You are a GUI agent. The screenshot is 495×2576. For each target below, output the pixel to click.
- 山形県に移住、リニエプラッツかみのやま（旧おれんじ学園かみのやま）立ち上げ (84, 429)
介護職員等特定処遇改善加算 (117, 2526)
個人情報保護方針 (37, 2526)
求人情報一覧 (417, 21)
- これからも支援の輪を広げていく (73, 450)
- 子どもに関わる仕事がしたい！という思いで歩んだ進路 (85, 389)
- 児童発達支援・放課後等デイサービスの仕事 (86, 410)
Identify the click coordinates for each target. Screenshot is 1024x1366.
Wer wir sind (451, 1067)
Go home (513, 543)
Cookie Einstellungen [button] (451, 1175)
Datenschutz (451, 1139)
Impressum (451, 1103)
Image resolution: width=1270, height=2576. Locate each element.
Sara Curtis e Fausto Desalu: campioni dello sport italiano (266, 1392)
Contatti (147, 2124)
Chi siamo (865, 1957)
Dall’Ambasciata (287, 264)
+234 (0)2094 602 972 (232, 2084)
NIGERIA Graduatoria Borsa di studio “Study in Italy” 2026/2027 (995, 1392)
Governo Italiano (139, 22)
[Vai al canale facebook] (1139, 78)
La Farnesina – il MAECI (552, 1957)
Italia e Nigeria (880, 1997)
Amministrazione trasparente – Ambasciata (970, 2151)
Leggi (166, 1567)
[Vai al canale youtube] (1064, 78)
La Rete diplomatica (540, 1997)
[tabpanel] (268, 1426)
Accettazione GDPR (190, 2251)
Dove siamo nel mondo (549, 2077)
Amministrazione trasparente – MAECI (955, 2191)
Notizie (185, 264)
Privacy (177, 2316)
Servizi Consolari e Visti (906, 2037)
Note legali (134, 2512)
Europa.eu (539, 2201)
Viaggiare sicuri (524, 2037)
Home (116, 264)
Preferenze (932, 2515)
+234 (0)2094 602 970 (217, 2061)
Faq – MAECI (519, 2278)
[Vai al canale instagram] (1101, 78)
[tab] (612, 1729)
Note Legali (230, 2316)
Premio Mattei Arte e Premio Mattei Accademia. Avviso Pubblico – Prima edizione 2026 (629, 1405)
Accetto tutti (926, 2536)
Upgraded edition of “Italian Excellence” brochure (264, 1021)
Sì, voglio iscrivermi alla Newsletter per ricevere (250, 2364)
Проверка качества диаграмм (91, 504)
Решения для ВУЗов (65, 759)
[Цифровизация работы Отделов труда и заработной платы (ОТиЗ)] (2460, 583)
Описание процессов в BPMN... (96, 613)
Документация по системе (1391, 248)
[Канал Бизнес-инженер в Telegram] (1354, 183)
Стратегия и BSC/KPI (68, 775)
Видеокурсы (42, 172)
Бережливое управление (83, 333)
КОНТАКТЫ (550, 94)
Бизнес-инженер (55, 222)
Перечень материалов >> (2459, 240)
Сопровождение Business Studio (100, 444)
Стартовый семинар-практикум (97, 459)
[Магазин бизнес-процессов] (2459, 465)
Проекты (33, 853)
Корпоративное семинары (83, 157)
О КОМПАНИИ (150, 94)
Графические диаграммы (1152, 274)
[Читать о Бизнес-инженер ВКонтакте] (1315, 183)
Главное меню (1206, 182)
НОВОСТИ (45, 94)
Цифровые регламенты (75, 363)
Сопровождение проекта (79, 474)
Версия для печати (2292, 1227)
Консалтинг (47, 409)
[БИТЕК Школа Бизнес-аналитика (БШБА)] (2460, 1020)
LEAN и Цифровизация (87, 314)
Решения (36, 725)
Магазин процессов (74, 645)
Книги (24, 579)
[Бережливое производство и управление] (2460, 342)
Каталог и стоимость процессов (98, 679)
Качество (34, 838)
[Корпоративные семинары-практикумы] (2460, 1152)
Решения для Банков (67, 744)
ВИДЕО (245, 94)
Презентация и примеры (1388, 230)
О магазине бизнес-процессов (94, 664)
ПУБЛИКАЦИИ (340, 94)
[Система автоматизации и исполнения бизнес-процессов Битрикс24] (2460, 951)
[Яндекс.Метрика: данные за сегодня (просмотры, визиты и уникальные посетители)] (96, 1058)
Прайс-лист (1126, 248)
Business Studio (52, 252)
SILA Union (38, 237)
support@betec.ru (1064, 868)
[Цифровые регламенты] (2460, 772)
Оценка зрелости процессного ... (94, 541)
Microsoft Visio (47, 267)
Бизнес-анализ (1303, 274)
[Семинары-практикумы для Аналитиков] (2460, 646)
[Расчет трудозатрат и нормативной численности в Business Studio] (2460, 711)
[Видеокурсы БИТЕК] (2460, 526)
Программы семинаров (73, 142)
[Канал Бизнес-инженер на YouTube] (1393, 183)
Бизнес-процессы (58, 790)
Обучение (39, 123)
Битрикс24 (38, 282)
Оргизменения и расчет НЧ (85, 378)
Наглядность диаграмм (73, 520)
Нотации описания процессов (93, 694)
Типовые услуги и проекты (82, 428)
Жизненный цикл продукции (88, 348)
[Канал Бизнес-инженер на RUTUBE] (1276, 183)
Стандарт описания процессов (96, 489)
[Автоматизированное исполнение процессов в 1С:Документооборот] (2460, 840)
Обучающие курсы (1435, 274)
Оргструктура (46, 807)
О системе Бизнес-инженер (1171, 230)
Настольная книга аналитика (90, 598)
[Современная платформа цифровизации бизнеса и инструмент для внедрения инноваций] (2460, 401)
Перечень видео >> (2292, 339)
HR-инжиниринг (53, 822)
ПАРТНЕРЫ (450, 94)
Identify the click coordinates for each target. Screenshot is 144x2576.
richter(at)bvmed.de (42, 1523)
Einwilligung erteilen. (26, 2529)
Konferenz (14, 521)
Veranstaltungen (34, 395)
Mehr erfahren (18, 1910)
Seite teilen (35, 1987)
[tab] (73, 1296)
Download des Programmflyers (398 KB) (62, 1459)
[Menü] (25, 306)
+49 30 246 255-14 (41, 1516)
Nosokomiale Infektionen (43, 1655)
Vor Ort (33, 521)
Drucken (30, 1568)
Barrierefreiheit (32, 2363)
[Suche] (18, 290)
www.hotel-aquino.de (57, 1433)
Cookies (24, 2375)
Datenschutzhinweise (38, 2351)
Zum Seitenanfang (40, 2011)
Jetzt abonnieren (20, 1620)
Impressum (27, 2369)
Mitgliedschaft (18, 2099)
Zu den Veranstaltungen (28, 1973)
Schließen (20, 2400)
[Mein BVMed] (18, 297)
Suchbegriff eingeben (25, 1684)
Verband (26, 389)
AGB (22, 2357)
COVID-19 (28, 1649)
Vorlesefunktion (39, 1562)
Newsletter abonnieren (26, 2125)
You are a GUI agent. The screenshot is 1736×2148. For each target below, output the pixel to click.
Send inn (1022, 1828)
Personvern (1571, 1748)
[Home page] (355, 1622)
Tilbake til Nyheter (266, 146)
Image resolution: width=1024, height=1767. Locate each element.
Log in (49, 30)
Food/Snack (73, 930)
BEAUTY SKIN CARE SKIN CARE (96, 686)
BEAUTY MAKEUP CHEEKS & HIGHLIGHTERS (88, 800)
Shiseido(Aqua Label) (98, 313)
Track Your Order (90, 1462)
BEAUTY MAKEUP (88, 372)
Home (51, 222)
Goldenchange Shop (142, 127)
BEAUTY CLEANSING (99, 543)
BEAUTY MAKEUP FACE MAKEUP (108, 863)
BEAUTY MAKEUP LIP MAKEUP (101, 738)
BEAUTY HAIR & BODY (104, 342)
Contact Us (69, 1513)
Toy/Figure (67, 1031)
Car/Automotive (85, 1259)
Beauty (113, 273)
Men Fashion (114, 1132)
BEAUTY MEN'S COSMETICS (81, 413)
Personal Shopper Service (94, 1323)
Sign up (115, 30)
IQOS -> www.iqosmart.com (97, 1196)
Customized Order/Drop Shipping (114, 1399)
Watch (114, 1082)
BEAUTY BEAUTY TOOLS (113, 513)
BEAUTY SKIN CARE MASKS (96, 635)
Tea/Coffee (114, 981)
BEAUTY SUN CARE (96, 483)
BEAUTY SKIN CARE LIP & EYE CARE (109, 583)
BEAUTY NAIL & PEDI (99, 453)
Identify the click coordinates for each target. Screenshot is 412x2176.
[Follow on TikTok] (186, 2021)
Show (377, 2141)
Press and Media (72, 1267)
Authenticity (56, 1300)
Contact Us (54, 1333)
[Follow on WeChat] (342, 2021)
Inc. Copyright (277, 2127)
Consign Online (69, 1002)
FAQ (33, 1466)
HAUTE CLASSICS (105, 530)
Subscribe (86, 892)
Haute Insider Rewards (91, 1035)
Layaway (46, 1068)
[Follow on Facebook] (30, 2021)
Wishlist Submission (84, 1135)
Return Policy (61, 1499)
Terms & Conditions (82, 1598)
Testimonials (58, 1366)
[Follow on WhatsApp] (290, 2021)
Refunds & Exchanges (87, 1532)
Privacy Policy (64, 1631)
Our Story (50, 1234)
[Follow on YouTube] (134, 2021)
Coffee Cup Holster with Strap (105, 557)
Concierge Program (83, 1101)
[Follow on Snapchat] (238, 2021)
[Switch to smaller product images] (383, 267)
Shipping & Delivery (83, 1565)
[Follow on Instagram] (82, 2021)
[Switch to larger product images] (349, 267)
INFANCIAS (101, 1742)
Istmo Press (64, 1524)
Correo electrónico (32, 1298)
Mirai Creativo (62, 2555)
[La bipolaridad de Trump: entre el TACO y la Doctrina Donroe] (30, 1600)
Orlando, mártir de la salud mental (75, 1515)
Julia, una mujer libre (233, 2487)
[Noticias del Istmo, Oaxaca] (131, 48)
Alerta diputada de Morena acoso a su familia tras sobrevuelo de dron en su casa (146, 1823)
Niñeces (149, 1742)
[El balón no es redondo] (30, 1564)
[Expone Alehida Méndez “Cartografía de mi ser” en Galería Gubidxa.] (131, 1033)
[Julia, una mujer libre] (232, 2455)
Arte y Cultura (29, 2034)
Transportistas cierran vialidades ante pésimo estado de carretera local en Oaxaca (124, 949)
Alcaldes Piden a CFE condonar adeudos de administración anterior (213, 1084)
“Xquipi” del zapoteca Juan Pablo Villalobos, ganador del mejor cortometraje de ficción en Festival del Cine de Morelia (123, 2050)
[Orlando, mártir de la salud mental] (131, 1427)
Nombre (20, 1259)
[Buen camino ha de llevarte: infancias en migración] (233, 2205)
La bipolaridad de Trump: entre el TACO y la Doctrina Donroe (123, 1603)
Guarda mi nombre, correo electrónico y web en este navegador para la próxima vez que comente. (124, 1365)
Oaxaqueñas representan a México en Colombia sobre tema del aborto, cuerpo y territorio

=======

• **WHAT YOU ARE ASKED TO DO**
Go through the material above and return each line that holds the word "Orlando".

• **WRITTEN ANSWER**
Orlando, mártir de la salud mental (75, 1515)
[Orlando, mártir de la salud mental] (131, 1427)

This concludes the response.